Technological innovations offer exciting possibilities for changes in practice within the criminal justice system. One application area is the way in which witness1 information is elicited. Witnesses provide information about personal experiences within a specific context (Tulving and Thomson, 1973), which requires conscious recollection and is contingent on a type of mental set referred to as episodic ‘retrieval mode’ (Burgess et al., 2002; Tulving, 2002; Roediger et al., 2014). Witness information is typically collected during a face-to-face interview (e.g., Ministry of Justice (MOJ), 2011; Cooper and Norton, 2017), and so for witnesses, episodic retrieval mode occurs within a social environment.

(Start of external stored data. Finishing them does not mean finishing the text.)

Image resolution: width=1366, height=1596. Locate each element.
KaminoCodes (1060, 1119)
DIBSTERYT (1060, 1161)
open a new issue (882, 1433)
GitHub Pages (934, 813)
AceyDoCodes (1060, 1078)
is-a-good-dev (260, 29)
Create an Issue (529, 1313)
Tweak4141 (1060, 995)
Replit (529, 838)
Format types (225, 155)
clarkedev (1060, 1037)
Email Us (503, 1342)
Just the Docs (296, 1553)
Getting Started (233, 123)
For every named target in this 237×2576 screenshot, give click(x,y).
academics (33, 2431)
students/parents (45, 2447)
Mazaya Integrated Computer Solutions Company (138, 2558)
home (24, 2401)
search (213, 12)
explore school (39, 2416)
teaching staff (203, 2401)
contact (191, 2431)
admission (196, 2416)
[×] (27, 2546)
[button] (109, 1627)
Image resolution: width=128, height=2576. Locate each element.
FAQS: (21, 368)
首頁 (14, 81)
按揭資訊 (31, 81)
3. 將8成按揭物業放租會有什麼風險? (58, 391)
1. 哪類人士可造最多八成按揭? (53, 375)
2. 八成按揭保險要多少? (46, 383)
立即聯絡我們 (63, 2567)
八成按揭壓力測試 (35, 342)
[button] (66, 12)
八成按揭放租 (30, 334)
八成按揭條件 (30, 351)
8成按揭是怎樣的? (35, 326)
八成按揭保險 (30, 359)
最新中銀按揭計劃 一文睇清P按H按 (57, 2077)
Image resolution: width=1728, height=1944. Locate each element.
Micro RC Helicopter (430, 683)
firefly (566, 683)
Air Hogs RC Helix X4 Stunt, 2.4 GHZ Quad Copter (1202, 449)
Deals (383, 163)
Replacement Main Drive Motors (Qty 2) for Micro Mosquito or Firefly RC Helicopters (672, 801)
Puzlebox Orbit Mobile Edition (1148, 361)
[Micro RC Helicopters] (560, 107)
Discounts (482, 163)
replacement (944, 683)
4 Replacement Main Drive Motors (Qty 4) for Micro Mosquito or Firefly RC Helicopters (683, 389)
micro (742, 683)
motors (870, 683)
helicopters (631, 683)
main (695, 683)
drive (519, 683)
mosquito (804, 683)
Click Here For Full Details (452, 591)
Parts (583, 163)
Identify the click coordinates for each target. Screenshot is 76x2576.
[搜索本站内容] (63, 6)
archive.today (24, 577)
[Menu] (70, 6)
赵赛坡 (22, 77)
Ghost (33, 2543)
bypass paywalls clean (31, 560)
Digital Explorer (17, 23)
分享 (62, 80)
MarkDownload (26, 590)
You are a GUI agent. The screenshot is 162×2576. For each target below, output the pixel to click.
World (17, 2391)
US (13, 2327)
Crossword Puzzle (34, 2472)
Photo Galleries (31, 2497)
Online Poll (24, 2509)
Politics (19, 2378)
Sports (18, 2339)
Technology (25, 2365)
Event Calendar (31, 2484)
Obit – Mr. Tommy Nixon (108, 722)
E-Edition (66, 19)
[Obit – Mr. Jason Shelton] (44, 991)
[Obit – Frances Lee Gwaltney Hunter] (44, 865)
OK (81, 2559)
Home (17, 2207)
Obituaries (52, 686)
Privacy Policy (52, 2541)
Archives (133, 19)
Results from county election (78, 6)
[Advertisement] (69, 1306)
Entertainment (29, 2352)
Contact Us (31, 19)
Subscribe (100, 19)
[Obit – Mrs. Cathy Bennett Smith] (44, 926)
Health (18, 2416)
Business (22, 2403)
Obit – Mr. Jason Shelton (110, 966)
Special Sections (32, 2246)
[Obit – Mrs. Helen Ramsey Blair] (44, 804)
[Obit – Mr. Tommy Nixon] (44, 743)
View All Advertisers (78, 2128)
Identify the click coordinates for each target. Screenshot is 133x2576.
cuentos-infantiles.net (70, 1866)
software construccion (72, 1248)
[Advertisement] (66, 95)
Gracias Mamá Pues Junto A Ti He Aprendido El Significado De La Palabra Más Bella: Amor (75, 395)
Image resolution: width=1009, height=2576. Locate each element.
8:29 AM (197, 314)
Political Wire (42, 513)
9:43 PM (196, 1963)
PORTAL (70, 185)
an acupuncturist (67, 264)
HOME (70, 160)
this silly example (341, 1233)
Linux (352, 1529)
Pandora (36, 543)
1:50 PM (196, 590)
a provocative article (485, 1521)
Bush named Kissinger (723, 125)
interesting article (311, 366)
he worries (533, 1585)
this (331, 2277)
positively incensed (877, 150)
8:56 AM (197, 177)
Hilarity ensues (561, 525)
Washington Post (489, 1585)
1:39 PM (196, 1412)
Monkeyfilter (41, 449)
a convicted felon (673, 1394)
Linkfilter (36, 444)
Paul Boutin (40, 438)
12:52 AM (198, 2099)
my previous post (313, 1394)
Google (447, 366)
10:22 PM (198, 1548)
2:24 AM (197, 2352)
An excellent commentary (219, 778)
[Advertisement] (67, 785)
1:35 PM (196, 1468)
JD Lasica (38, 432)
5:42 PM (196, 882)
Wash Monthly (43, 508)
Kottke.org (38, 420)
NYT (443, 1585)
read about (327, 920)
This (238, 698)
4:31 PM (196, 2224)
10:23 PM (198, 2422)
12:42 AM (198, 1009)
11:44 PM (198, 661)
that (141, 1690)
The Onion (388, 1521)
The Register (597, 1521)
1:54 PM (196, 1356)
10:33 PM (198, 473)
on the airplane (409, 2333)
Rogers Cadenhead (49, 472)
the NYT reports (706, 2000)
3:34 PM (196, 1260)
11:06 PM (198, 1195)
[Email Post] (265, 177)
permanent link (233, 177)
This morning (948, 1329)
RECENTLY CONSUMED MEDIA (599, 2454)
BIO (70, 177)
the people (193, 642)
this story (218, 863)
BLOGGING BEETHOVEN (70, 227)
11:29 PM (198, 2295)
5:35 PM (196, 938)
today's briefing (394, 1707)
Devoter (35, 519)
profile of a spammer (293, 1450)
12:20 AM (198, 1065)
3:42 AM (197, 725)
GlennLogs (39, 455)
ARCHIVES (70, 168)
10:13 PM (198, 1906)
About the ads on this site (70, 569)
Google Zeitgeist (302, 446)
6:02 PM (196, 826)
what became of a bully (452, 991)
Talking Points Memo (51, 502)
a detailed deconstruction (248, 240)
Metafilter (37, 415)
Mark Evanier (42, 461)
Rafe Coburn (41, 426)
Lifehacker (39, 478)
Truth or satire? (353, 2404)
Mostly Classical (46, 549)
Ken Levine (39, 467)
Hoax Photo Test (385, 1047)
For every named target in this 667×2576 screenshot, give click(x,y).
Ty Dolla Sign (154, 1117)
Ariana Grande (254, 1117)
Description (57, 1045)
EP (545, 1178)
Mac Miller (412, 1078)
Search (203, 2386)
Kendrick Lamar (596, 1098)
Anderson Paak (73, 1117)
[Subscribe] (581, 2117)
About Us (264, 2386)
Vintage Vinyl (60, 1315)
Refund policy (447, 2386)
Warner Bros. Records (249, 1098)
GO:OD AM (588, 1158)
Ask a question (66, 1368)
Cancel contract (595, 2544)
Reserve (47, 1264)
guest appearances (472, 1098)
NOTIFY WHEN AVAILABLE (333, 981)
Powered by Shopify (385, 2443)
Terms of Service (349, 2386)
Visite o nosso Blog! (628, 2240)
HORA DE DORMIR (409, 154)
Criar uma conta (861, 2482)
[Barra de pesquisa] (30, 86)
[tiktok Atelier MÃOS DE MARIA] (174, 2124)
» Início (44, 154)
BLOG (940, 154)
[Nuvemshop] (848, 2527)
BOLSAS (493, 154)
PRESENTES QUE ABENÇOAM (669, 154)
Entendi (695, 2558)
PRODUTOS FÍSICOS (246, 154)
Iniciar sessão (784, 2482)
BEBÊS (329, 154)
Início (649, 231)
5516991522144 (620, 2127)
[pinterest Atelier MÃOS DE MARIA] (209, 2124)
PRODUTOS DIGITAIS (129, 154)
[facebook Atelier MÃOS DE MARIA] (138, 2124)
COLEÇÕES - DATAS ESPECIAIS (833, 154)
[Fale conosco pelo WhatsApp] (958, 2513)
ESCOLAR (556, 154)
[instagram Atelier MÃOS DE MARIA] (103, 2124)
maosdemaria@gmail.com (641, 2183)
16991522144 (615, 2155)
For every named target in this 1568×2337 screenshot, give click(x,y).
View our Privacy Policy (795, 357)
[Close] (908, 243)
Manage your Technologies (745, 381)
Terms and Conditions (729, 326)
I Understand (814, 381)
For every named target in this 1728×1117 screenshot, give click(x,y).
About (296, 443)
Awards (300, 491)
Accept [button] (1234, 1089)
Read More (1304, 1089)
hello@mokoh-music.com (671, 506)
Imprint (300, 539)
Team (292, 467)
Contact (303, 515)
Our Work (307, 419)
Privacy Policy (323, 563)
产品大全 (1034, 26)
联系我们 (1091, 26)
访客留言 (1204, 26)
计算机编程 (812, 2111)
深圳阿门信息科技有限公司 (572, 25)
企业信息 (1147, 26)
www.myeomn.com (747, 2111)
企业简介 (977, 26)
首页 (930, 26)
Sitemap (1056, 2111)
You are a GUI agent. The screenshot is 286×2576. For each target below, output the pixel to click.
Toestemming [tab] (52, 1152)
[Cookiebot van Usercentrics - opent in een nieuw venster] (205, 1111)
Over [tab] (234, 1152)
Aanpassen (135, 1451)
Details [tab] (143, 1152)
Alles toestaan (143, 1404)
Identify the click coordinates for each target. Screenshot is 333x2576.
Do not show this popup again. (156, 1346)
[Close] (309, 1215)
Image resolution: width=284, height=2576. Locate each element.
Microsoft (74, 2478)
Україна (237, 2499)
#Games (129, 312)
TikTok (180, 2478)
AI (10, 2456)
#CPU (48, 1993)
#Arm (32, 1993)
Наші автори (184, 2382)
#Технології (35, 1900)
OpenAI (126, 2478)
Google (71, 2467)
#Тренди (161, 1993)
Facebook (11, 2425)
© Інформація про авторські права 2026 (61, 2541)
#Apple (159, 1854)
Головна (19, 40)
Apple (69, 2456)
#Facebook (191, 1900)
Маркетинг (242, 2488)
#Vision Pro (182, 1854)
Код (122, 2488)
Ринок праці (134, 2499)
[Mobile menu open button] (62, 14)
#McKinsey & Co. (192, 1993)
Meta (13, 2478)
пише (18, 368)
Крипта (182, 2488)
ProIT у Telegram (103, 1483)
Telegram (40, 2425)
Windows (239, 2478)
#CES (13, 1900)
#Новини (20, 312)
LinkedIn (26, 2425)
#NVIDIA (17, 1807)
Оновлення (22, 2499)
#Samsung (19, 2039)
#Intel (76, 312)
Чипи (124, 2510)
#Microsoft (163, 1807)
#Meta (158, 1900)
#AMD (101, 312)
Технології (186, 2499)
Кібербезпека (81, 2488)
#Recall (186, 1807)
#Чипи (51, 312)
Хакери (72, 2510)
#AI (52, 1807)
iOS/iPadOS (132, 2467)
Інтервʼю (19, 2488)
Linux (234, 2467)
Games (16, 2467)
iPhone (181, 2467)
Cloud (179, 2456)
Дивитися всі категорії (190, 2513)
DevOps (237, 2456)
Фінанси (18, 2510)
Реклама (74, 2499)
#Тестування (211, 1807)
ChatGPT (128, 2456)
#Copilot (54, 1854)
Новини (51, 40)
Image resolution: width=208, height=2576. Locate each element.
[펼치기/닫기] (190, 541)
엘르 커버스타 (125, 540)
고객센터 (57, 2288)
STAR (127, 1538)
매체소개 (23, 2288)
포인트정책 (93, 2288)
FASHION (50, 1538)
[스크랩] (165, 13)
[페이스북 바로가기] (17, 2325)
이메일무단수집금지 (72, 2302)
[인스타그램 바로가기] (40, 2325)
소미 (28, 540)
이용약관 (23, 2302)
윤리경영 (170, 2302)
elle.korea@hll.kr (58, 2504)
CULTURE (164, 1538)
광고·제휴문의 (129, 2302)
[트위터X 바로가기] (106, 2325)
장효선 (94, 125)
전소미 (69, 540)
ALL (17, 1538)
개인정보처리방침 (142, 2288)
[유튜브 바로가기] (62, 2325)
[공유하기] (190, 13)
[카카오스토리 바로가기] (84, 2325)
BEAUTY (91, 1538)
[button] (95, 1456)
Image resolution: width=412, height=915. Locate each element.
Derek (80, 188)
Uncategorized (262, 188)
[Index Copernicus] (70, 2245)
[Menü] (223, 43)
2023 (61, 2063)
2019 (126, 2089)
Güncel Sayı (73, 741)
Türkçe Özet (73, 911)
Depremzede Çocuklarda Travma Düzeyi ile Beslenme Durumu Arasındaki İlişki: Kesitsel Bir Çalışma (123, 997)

Recalling and recounting an experienced event is cognitively demanding. Witnesses complete a series of complex cognitive operations to activate episodic retrieval (e.g., Tulving and Thomson, 1973; Schacter et al., 1997), which requires effort and concentration, because unlike semantic memory, for example, episodic retrieval is not automatic. In addition to the cognition specific demands, interviews are social interactions, so witnesses also have to manage the social elements of the retrieval environment, including social signals arising during an interview that may implicitly influence their cognition (e.g., Fiske and Taylor, 2013). It is the retrieval environment, and its impact on cognition that is the focus of the research reported here. Using a mock witness paradigm, we investigated whether episodic retrieval in an immersive virtual environment confers advantages by attenuating the social situational demands of a face-to-face retrieval (Wells, 1978; Perfect et al., 2008) thereby reducing task related perceptual load (e.g., Murphy and Greene, 2016), releasing more cognitive resources for invoking episodic retrieval.

Situational Task Demands

Being questioned about a crime event by one or two police officers, at a police station or elsewhere, can be intimidating, and stressful (Ministry of Justice (MOJ), 2011). The imbalance of power and control (perceived or actual), and witness anxiety to perform well can render them passive and cautious (e.g., Haworth, 2006; Fisher, 2010), responding only to questions asked, not always volunteering additional information, and holding back partially remembered information to avoid appearing foolish. Conversely, anxiety to perform well can result in the reporting of erroneous information. Even when witnesses are unsure, have not encoded the requested information, or experience a retrieval failure, the demand characteristics of a face-to-face interview can result in witnesses guessing, acquiescing, and/or reporting script consistent, but nonetheless incorrect information (e.g., Blank and Launay, 2014; Harlow and Yonelinas, 2016; Fisher and Schreiber, 2017).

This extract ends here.